Reorientada en un nuevo espacio salvífico, Jesús la invita a adentrarse en su historia de dolor y sufrimiento (4, 16-19). La ayuda a pasar de las “pequeñas preguntas cotidianas” a la “PREGUNTA”, es decir, hace de partera con ella para que alumbre la pregunta por el sentido de su vida, por el horizonte desde el que quiere que su vida se oriente y se dinamice. Jesús la orienta hacia nuevos ámbitos de realidad, nuevos ámbitos de construcción de su existencia en relación, y lo hace acompañándola en el proceso de sanación y restauración que se va a ir dando en ella. Y la mujer consiente.
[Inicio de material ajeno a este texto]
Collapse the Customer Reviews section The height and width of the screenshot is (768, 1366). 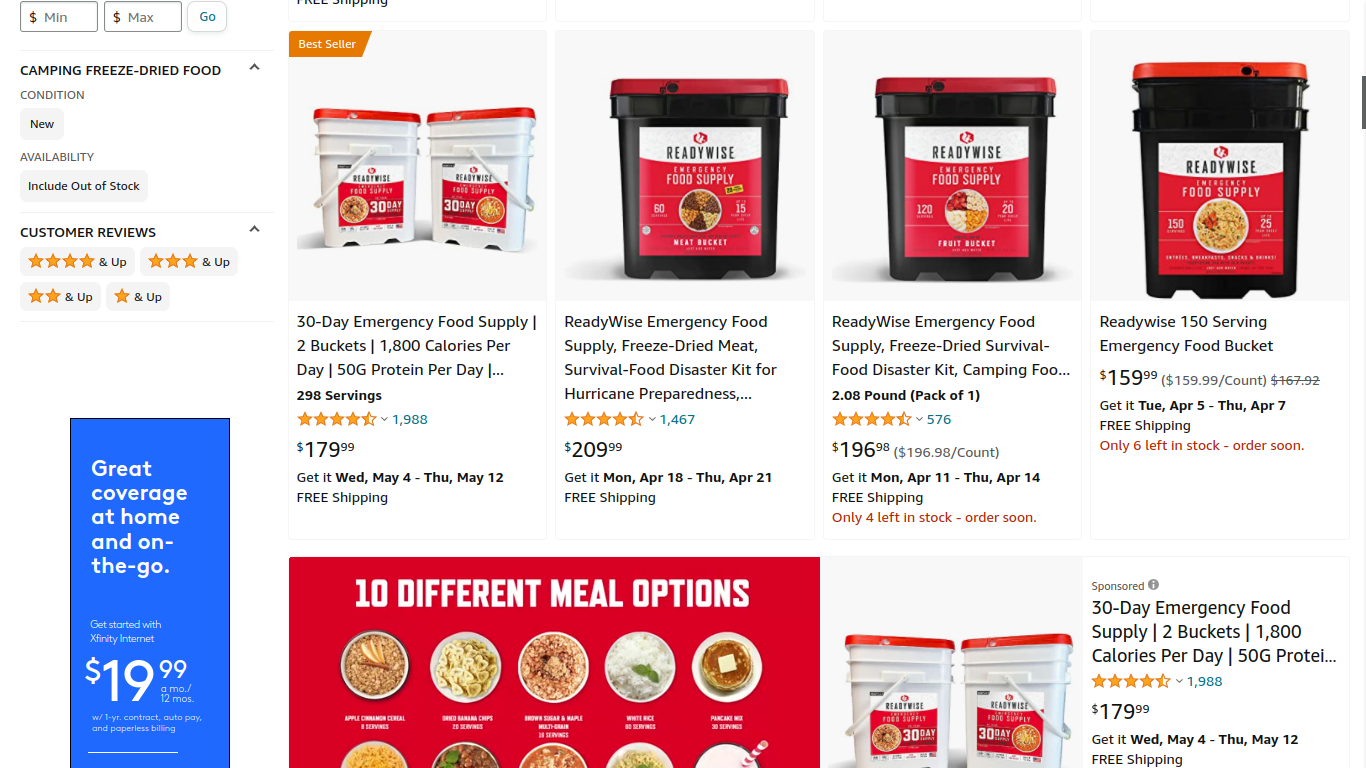click(254, 230)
Ella se visibiliza como palabra de verdad y autenticidad (“no tengo marido”). El reconocimiento de su historia personal así como es, hace posible que, a su vez, acceda a un nuevo descubrimiento de Jesús: “Señor, veo que eres un profeta” (4,19). En ese diálogo libre de prejuicios morales, la fe de la mujer va creciendo, hasta confesar su fe en el Mesías (4,29). Se deja interrogar, pero también interroga, razona, pide explicaciones, discierne con las luces recibidas su herencia religiosa y se abre definitiva y confiadamente al Dios que, con tanta sabiduría y tanta ternura la conduce por los nuevos caminos apenas vislumbrados. Tiene inquietud de preguntar, de buscar una explicación consistente a su interrogante vital, y desde ahí inicia el éxodo de sí misma para abrirse a quien la habita en lo más profundo de su ser y la hace “repuntar” a la vida. Ella, dirá Juan Crisóstomo, un autor del siglo IV, que “pregunta… por las verdades de fe” (Homilía sobre el evangelio de San Juan, 32,3), y muestra una gran capacidad igualmente de escucha: deja que las palabras de Jesús resuenen en su interior, permaneciendo junto a Jesús.
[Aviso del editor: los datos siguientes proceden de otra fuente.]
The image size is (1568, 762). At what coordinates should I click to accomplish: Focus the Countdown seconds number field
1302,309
El relato de Juan nos deja ver también a una mujer que destaca por su capacidad de confiar, que en nada la anula, sino que la potencia y la hace fecunda para ella misma, para otros y otras, para el Reino. Cara a cara con Jesús (cf. Gn 32,31), se va dejando conducir hacia un futuro que no estará ya sostenido por sus propias fuerzas, sino por las del Dios que habitándola la hace vivir en plenitud.

Su palabra creyente le vale ser presentada como discípula en abierto contraste con los judíos (2,18-20) e incluso con la figura de Nicodemo, que la precede (3,10). El discipulado incipiente de la samaritana se manifiesta en su disposición a beber del agua que Jesús le da, la cual se convertirá en ella en “un manantial del que surge la vida eterna” (4,14). Una imagen semejante a la de la vid y los sarmientos y que, en el sentir de la comunidad joánica resume los rasgos del verdadero discípulo/a.
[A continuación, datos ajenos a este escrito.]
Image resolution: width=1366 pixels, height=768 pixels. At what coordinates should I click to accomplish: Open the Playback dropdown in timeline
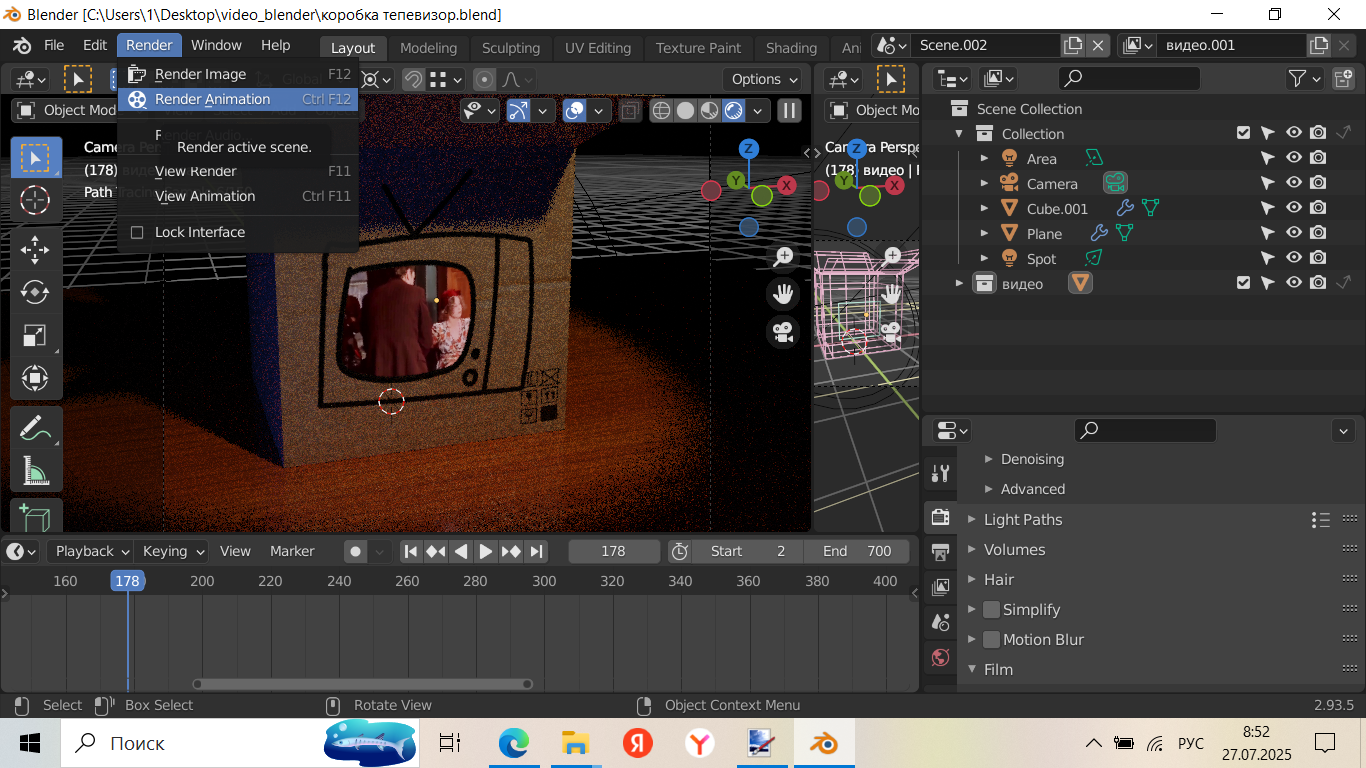pyautogui.click(x=92, y=551)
A partir del diálogo con Jesús a esta mujer se le reconoce, por último, una palabra de anuncio (4,39.42). Se siente provocada a llevar la buena nueva y la esperanza a su comunidad. Su modo de hacerlo a partir de una pregunta revela la no imposición de su mensaje. Quiere para su pueblo un descubrimiento como el suyo, un camino progresivo y personal de desvelamiento del Misterio de Amor. A través de ella, los de Samaría accederán al Dios desvelado en Jesús. Es portadora de un mensaje de salvación que rompe con los límites impuestos por el judaísmo. Ella es ahora fuente de credibilidad y de confianza para su comunidad, y esto recrea las relaciones y establece nuevos parámetros de comprensión. De ella dirá Juan Crisóstomo que esta mujer de quien destaca “su diligencia y su sagacidad, “una vez que encontró la fuente verdadera”, dejó atrás otras preocupaciones y centró todas sus energías en torno a lo realmente importante. Por ello, ella, dirá este autor, “ha llevado a cabo, aunque en un grado mayor, lo mismo que hicieron los discípulos. Aquéllos, llamados, abandonaron las redes; ésta, en cambio, espontáneamente, sin que nadie se lo ordene, abandona el cántaro y, transportada por la gracia, asume el papel de los evangelistas. Y no llama a una o dos personas, como Andrés y Felipe, sino que poniendo en pie a toda la ciudad, a mucha gente, los condujo hacia él”. Poveda dirá “Ella fue un apóstol de Jesús. ¡Qué dicha!”.

Se acerca a sus vecinos y persuade, no impone, deja que sean los varones y mujeres de Samaría quienes se acerquen a Jesús y descubran por sí mismos lo que ella misma ha vivido”. Y eso, continuará el Crisóstomo, porque sabía con seguridad que, una vez que hubieran probado de aquella fuente, creerían las mismas cosas que ella” (Homilías sobre el evangelio de San Juan, 34,1).